In the records below, take the line with "Task: Toggle the" and all lines after it, and copy them exactly, pictures excluded.
-*-
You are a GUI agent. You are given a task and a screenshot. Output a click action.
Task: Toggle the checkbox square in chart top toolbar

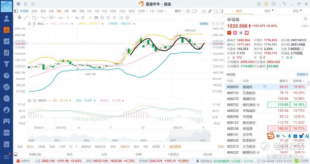pos(194,11)
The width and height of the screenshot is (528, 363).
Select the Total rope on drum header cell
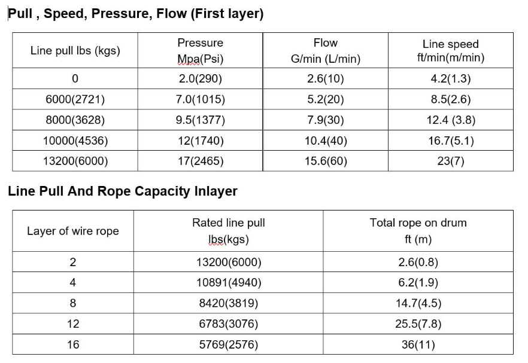coord(418,231)
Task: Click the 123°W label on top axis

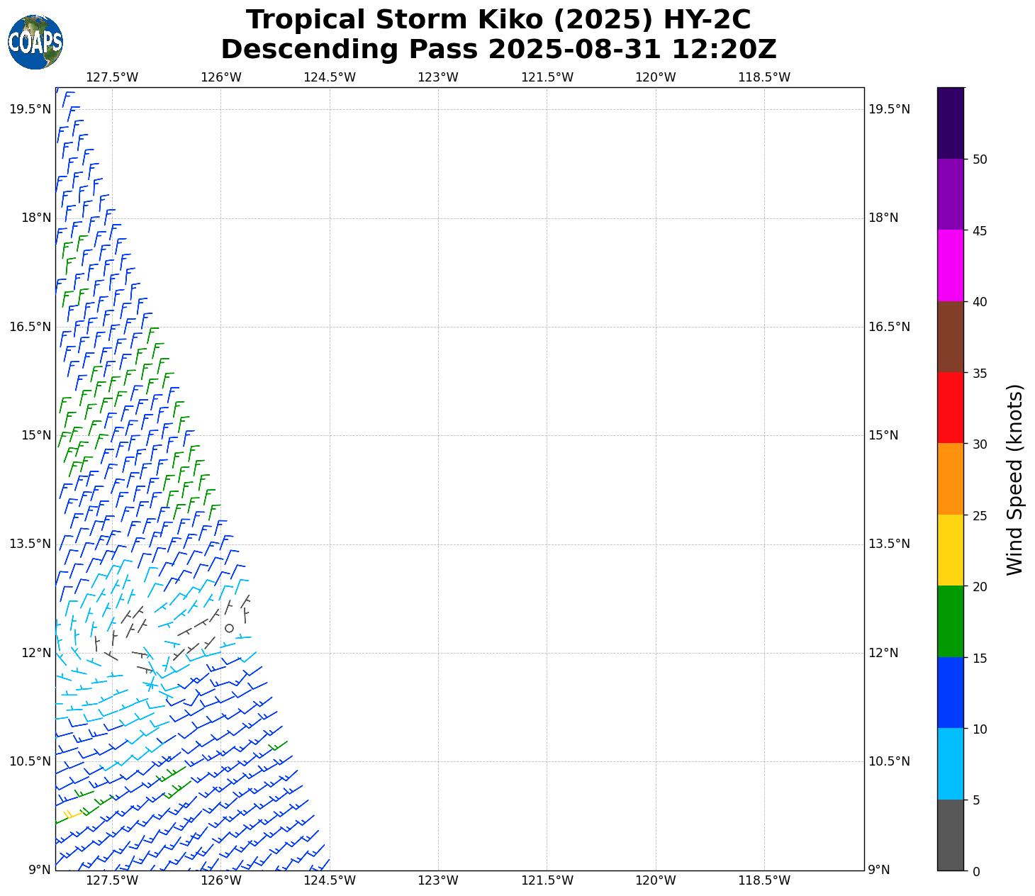Action: [437, 77]
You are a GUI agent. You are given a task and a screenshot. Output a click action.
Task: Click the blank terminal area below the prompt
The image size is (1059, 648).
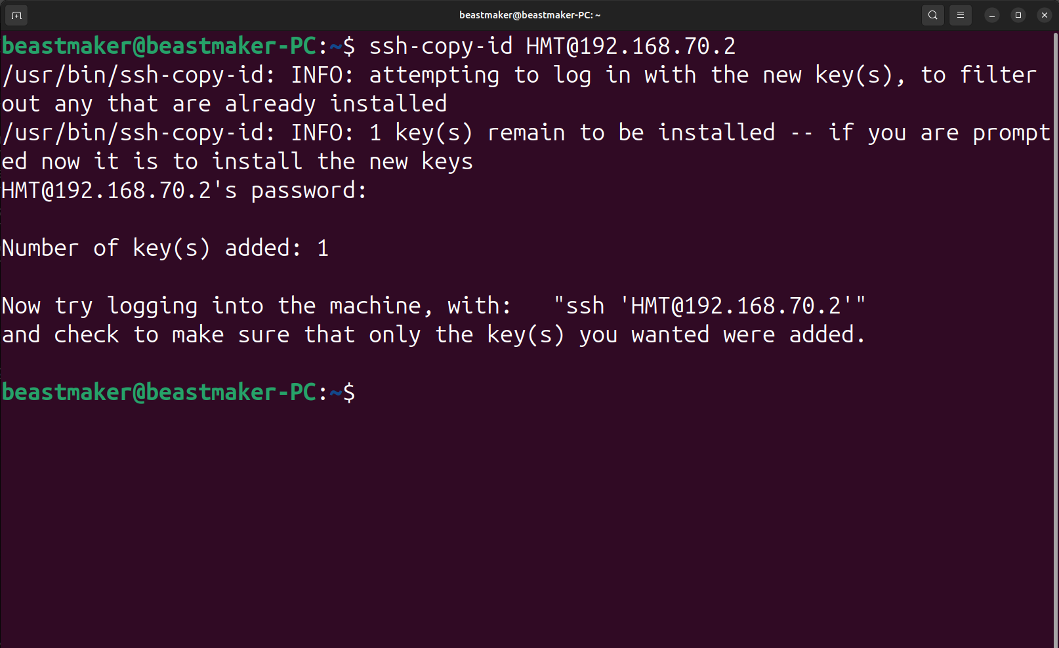(x=525, y=525)
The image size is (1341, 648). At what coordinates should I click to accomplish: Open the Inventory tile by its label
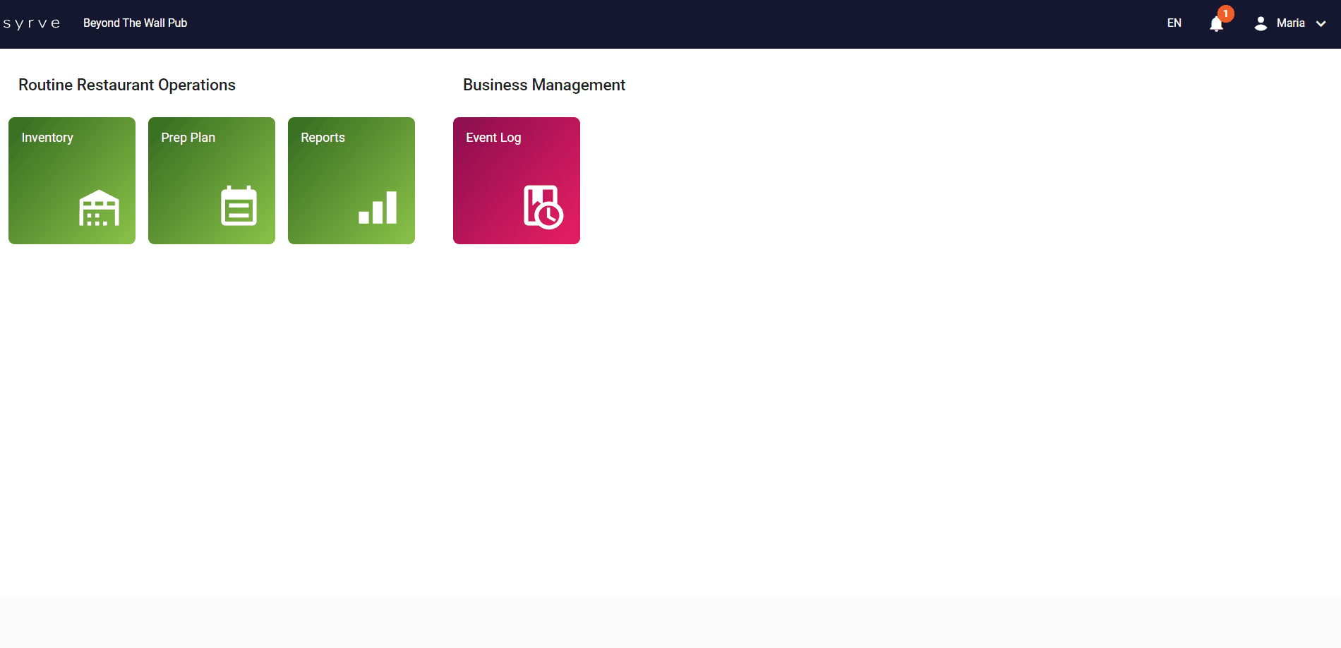47,138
-*-
*Task output*.
Task: Toggle the checkbox square in chart top toolbar

pos(194,11)
The width and height of the screenshot is (528, 363).
Select the Total rope on drum header cell
coord(418,231)
Task: Click the 123°W label on top axis

Action: [437, 77]
You are a GUI agent. You are given a task and a screenshot. Output a click action.
Task: Click the blank terminal area below the prompt
The image size is (1059, 648).
(x=525, y=525)
The image size is (1341, 648). At what coordinates should I click to accomplish: Open the Inventory tile by its label
47,138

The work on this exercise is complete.